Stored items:

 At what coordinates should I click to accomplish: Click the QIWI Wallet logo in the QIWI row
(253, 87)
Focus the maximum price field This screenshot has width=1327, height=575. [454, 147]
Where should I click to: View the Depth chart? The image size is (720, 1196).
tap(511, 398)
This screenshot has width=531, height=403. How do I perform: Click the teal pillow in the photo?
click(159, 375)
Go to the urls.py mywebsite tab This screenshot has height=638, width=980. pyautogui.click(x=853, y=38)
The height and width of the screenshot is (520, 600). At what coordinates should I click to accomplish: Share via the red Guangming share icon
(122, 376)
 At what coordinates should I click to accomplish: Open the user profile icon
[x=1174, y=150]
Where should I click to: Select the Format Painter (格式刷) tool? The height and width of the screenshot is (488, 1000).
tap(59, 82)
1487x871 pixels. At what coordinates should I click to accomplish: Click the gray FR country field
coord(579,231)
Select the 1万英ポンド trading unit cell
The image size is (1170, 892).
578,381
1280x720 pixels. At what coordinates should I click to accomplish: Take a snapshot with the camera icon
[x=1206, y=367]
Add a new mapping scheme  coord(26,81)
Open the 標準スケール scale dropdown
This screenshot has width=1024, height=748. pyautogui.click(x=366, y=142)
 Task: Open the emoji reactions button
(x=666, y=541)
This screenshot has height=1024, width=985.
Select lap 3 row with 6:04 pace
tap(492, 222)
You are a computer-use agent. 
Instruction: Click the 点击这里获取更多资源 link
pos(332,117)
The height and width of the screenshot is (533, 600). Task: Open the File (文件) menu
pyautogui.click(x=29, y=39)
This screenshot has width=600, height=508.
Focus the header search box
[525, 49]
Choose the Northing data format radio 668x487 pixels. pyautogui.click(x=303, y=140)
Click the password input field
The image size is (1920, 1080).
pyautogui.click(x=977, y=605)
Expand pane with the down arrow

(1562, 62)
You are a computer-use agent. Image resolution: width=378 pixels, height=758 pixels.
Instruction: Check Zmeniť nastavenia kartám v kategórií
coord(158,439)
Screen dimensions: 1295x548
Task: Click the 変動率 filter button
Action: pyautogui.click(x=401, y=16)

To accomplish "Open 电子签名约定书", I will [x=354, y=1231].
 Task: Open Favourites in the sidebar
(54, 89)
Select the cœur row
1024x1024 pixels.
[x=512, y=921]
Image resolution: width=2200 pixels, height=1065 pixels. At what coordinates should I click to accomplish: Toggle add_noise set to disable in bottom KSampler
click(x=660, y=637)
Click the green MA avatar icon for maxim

→ What this task involves: Output the data once more, exactly as given.

→ Your response:
 At what coordinates should I click to accomplish: Click the QIWI Wallet logo in the QIWI row
(253, 87)
Focus the maximum price field This screenshot has width=1327, height=575. [454, 147]
Where should I click to: View the Depth chart? The image size is (720, 1196).
tap(511, 398)
This screenshot has width=531, height=403. How do I perform: Click the teal pillow in the photo?
click(159, 375)
Go to the urls.py mywebsite tab This screenshot has height=638, width=980. pyautogui.click(x=853, y=38)
The height and width of the screenshot is (520, 600). At what coordinates should I click to accomplish: Share via the red Guangming share icon
(122, 376)
 At what coordinates should I click to accomplish: Open the user profile icon
[x=1174, y=150]
Where should I click to: Select the Format Painter (格式刷) tool? The height and width of the screenshot is (488, 1000).
tap(59, 82)
1487x871 pixels. At what coordinates should I click to accomplish: Click the gray FR country field
coord(579,231)
Select the 1万英ポンド trading unit cell
The image size is (1170, 892).
578,381
1280x720 pixels. At what coordinates should I click to accomplish: Take a snapshot with the camera icon
[x=1206, y=367]
Add a new mapping scheme  coord(26,81)
Open the 標準スケール scale dropdown
This screenshot has width=1024, height=748. pyautogui.click(x=366, y=142)
 Task: Open the emoji reactions button
(x=666, y=541)
This screenshot has height=1024, width=985.
Select lap 3 row with 6:04 pace
tap(492, 222)
You are a computer-use agent. 
Instruction: Click the 点击这里获取更多资源 link
pos(332,117)
The height and width of the screenshot is (533, 600). Task: Open the File (文件) menu
pyautogui.click(x=29, y=39)
This screenshot has width=600, height=508.
Focus the header search box
[525, 49]
Choose the Northing data format radio 668x487 pixels. pyautogui.click(x=303, y=140)
Click the password input field
The image size is (1920, 1080).
pyautogui.click(x=977, y=605)
Expand pane with the down arrow

(1562, 62)
You are a computer-use agent. Image resolution: width=378 pixels, height=758 pixels.
Instruction: Check Zmeniť nastavenia kartám v kategórií
coord(158,439)
Screen dimensions: 1295x548
Task: Click the 変動率 filter button
Action: pyautogui.click(x=401, y=16)

To accomplish "Open 电子签名约定书", I will [x=354, y=1231].
 Task: Open Favourites in the sidebar
(54, 89)
Select the cœur row
1024x1024 pixels.
[x=512, y=921]
Image resolution: width=2200 pixels, height=1065 pixels. At what coordinates should I click to accomplish: Toggle add_noise set to disable in bottom KSampler
click(x=660, y=637)
Click the green MA avatar icon for maxim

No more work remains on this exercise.